BY RHYS DUBIN, Foreign Policy
Coalition Analysis Warns of Potential Islamic State Resurgence

With the liberation last November of Rawa and Qaim, two towns near the Syrian border, the Islamic State in Iraq appeared on the brink of defeat. The militant group had lost the last urban strongholds taken during its dramatic drive through Iraq in 2014, and with them the last slivers of territory it controlled in the country.
But an unreleased analysis presented at recent coalition meetings by the United Nations speaks to a much more complicated and fluid situation on the ground — one characterized by delicate humanitarian considerations and the real possibility of an Islamic State resurgence.
According to the U.N., five of the areas newly liberated from the group urgently require stabilization. “There is a risk that if we don’t stabilize these areas quickly, violent extremism might emerge again. The military gains that have been made against [the Islamic State] could be lost,” Lise Grande, head of the United Nations Development Program in Iraq, told Foreign Policy.
The areas, centered around the group’s former strongholds in northern Iraq, demonstrate the wide array of issues facing the Iraqi government and its international allies as they attempt to channel stabilization funds to sensitive areas and clamp down on a rapidly evolving threat.
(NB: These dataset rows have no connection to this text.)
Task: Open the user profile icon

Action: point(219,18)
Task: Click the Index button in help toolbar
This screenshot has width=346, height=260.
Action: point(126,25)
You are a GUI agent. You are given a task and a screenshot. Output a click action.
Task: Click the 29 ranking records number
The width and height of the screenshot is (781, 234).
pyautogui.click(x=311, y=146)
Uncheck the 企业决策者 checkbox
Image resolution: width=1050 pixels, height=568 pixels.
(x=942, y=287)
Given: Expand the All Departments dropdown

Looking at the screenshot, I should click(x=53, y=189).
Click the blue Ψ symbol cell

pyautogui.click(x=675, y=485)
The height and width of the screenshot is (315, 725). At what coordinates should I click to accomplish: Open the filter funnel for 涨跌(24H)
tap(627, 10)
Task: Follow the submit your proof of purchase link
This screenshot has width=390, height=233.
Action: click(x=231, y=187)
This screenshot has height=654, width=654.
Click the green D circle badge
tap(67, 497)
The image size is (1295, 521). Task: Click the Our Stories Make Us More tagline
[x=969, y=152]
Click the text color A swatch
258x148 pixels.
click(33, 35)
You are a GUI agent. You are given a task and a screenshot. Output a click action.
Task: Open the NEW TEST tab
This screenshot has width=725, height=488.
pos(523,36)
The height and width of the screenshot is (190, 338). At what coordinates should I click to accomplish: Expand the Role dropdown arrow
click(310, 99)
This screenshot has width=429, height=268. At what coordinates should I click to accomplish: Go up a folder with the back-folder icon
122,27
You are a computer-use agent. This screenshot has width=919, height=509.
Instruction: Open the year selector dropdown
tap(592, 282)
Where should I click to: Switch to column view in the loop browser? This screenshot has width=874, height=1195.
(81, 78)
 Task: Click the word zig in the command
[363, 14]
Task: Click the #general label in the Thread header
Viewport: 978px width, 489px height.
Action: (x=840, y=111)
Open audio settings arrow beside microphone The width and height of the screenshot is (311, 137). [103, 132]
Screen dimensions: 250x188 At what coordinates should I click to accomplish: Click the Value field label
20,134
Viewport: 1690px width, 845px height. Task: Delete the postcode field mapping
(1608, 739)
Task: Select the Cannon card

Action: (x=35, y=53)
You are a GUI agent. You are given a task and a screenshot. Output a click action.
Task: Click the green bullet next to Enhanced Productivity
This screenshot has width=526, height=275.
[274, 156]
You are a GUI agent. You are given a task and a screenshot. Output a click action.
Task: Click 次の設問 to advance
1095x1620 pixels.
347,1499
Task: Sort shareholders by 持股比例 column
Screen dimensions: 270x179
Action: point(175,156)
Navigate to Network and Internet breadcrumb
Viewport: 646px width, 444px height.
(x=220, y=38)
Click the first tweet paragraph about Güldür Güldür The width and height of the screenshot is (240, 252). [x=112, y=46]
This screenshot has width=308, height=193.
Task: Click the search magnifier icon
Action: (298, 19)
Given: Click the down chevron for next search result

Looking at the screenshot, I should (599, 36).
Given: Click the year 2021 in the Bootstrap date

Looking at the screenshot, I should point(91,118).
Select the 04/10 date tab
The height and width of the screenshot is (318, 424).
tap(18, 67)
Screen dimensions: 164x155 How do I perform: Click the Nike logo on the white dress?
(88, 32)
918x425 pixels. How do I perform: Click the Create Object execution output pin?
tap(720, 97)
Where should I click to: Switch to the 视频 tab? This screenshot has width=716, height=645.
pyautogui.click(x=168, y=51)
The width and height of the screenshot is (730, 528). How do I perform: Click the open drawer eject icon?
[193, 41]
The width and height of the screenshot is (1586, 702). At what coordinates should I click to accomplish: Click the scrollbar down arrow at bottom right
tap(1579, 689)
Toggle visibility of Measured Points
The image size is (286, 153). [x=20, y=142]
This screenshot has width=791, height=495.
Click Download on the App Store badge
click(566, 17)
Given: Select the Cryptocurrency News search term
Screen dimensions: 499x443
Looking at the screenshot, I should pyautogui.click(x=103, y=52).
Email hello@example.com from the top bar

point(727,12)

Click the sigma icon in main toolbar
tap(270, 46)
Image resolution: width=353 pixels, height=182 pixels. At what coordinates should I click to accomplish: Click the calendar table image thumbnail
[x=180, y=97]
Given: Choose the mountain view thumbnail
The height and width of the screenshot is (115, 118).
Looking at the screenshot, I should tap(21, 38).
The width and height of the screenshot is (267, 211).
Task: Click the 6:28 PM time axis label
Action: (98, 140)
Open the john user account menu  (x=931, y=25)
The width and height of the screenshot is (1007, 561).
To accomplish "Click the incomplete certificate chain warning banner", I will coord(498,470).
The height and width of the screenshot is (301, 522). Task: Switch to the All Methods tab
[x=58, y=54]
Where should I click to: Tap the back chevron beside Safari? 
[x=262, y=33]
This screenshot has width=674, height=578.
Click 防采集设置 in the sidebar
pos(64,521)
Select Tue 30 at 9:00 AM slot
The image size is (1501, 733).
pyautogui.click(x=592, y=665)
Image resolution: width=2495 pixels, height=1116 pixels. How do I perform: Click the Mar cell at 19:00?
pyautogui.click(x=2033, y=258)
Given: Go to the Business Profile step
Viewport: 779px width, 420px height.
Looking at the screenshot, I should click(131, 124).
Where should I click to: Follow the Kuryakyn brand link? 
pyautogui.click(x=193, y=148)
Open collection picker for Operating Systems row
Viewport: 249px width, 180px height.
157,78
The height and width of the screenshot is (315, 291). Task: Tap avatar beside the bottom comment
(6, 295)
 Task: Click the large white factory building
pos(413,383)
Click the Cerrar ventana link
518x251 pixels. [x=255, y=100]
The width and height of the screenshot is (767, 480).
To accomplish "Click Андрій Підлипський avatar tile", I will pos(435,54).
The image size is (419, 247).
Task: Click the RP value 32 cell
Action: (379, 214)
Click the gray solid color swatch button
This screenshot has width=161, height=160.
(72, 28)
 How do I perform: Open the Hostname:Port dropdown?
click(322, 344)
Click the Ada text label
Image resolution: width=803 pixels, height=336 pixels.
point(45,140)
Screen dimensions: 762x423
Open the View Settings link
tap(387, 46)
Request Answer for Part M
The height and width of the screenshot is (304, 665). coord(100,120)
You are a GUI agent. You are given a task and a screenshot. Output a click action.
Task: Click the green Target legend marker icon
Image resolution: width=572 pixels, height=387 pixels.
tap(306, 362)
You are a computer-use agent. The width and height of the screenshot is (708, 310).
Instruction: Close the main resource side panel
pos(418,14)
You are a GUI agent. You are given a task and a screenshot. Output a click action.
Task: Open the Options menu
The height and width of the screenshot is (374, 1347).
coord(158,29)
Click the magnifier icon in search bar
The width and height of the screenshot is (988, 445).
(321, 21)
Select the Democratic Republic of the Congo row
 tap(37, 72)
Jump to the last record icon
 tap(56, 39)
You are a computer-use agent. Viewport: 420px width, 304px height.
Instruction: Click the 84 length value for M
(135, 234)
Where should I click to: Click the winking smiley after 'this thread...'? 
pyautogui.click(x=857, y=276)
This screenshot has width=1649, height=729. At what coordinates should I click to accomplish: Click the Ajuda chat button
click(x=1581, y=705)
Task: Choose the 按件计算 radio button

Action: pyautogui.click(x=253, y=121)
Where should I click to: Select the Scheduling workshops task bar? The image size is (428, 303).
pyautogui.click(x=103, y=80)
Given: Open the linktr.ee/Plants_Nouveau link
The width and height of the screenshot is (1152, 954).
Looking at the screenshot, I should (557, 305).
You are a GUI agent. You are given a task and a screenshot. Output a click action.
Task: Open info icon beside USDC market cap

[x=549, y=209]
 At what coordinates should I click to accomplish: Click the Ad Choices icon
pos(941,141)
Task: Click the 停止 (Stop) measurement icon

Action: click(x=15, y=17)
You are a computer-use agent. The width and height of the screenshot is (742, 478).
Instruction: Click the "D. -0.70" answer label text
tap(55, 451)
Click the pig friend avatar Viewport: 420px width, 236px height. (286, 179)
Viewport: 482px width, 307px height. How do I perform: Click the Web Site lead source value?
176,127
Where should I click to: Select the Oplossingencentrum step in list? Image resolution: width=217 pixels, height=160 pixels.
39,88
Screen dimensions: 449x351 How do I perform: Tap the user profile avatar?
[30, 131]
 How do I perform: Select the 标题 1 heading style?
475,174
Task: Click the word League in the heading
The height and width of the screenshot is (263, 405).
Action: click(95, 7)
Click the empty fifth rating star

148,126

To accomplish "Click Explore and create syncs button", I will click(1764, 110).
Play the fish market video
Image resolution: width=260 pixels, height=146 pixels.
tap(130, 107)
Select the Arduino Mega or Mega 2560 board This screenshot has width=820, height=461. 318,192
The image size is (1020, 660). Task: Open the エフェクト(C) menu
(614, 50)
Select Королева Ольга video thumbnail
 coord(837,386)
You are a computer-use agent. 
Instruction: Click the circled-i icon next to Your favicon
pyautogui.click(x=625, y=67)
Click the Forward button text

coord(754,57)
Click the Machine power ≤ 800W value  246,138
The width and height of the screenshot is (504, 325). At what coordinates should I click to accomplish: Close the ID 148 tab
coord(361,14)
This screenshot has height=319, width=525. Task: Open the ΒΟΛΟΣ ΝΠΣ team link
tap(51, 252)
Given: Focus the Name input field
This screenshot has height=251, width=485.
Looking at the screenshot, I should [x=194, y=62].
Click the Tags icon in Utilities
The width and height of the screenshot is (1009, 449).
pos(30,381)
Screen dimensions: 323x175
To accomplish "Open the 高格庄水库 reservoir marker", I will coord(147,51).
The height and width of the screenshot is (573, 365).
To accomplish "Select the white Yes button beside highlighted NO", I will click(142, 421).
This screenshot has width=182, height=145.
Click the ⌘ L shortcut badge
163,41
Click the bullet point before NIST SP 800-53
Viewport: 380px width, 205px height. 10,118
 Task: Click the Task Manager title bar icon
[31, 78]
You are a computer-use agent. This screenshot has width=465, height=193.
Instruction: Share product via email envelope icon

“While they don’t hold any territory, there are still pockets of Islamic State fighters that are looking to launch attacks and cause disruption. They’re still hiding,” said a U.S. State Department official involved in consultations on the analysis.
According to both U.N. and U.S. officials who worked on crafting the document, the designated areas at risk were based on a number of metrics including tallies of security incidents, known Islamic State sleeper cells, the presence of political groups supportive of the group, and religious figures known to echo the group’s messages. “These are the areas that need specific attention,” said the American official, who requested anonymity to discuss sensitive negotiations.
Two of the areas, one centered on the city of Tal Afar and the other on Qaim, were also included for their proximity to the Syrian border. “There are still pockets of ISIS in Syria,” said the State Department official. “Adjacent to those pockets are areas that have been most recently liberated, and they are areas that have traditionally been politically volatile.”
The other areas highlighted on the map, including clusters near the towns of Hawija, Tuz Khurmatu, and Shirqat, were selected because of long-standing political and security concerns. “These have always been critical — even before ISIS. Hawija and Tuz Khurmatu [a disputed city near Kirkuk] have always been political flashpoints,” said the U.S. official.